Basically TensorFlow Privacy, but for PyTorch.

## Example Usage

```
from pyvacy import optim, analysis, sampling
training_parameters = {
'N': len(train_dataset),
# An upper bound on the L2 norm of each gradient update.
# A good rule of thumb is to use the median of the L2 norms observed
# throughout a non-private training loop.
'l2_norm_clip': 1.0,
# A coefficient used to scale the standard deviation of the noise applied to gradients.
'noise_multiplier': 1.1,
# Each example is given probability of being selected with minibatch_size / N.
# Hence this value is only the expected size of each minibatch, not the actual.
'minibatch_size': 128,
# Each minibatch is partitioned into distinct groups of this size.
# The smaller this value, the less noise that needs to be applied to achieve
# the same privacy, and likely faster convergence. Although this will increase the runtime.
'microbatch_size': 1,
# The usual privacy parameter for (ε,δ)-Differential Privacy.
# A generic selection for this value is 1/(N^1.1), but it's very application dependent.
'delta': 1e-5,
# The number of minibatches to process in the training loop.
'iterations': 15000,
}
model = nn.Sequential(...)
optimizer = optim.DPSGD(params=model.parameters(), **training_parameters)
epsilon = analysis.epsilon(**training_parameters)
loss_function = ...
minibatch_loader, microbatch_loader = sampling.get_data_loaders(**training_parameters)
for X_minibatch, y_minibatch in minibatch_loader(train_dataset):
optimizer.zero_grad()
for X_microbatch, y_microbatch in microbatch_loader(TensorDataset(X_minibatch, y_minibatch)):
optimizer.zero_microbatch_grad()
loss = loss_function(model(X_microbatch), y_microbatch)
loss.backward()
optimizer.microbatch_step()
optimizer.step()
```

## Tutorials

`mnist.py`

Implements a basic classifier for identifying which digit a given MNIST image corresponds to.
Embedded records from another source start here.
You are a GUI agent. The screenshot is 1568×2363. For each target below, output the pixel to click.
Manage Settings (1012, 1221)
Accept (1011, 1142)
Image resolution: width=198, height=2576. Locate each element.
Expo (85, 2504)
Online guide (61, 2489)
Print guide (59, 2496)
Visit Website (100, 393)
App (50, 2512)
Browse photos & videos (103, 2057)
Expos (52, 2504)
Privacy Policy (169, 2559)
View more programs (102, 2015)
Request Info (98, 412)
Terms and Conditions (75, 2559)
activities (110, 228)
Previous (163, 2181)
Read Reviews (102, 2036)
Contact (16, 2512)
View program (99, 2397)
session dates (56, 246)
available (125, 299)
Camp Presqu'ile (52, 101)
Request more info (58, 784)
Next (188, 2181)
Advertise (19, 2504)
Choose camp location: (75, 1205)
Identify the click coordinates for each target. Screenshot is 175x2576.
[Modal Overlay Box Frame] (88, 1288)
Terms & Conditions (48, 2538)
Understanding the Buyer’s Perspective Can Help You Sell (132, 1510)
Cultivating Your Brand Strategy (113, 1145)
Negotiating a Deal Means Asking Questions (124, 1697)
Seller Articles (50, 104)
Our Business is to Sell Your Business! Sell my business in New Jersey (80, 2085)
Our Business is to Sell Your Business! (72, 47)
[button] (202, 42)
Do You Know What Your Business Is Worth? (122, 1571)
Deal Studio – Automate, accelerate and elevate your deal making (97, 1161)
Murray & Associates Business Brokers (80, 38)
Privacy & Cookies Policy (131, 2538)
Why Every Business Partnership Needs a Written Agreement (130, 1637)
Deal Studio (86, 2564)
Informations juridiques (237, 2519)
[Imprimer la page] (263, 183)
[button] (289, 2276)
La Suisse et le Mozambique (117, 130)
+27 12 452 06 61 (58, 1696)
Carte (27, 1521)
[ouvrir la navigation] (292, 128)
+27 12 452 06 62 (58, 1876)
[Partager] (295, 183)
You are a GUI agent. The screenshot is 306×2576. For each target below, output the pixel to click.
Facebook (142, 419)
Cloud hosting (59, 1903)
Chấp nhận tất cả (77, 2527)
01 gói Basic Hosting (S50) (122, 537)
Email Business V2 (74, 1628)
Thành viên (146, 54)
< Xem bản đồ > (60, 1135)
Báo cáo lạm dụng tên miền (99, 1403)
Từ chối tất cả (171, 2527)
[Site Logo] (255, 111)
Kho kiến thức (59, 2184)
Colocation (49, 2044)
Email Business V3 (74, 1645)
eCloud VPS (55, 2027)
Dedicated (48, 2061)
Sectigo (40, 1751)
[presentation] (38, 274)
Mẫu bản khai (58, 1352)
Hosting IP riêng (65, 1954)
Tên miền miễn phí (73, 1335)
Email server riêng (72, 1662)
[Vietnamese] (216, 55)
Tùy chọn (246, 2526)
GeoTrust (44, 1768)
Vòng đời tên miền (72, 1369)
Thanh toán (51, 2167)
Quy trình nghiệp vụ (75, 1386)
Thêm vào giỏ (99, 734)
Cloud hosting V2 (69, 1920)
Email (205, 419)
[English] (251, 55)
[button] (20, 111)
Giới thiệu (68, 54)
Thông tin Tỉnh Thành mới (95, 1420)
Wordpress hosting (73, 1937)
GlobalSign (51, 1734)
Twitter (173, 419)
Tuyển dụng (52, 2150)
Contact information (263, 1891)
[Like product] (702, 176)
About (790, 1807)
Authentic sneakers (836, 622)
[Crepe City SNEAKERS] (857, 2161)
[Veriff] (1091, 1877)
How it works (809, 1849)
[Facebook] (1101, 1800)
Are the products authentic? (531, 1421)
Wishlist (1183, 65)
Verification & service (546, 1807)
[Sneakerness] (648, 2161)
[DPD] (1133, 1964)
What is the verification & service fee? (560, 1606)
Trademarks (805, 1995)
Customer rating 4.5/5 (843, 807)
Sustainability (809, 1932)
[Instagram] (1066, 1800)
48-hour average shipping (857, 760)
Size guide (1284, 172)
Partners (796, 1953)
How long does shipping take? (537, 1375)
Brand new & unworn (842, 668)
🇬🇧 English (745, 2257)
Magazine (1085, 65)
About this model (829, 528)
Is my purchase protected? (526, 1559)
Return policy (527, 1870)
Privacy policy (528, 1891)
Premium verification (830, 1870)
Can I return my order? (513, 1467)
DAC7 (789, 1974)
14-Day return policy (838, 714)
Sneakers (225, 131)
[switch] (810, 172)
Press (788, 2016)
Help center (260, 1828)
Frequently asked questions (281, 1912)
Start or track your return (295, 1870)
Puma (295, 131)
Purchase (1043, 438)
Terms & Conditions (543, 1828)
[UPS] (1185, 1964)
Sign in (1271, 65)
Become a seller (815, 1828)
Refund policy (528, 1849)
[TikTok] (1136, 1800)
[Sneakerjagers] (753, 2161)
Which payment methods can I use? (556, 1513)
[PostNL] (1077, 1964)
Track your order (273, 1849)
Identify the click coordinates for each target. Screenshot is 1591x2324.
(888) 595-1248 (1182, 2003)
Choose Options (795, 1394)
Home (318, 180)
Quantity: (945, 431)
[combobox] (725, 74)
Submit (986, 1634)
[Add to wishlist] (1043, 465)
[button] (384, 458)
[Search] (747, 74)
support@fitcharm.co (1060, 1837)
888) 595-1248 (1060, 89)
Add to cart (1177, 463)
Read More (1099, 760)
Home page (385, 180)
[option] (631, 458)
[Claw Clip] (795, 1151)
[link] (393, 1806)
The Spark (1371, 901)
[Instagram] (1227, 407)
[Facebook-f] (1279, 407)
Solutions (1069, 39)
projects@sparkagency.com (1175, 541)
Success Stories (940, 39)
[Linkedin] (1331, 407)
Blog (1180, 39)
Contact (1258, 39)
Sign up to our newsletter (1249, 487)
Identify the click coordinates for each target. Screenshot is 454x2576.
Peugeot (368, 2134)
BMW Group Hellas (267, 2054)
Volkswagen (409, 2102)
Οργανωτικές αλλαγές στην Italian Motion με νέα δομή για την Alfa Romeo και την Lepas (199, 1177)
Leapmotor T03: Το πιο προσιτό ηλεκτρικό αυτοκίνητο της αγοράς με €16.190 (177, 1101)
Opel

The model achieves a test set classification accuracy of 96.7%. The model architecture and results achieved are inspired by the corresponding tutorial within TensorFlow privacy.

`gan.py`

Implements a Wasserstein GAN, in which the discriminator is trained via differentially private stochastic gradient descent. Generated images are plotted as a function of increasing epsilon (ɛ = 0.8, 3.0, 8.0).

## Disclaimer

Do NOT use the contents of this repository in applications which handle sensitive data. The author accepts no liability for privacy infringements - use the contents of this repository solely at your own discretion.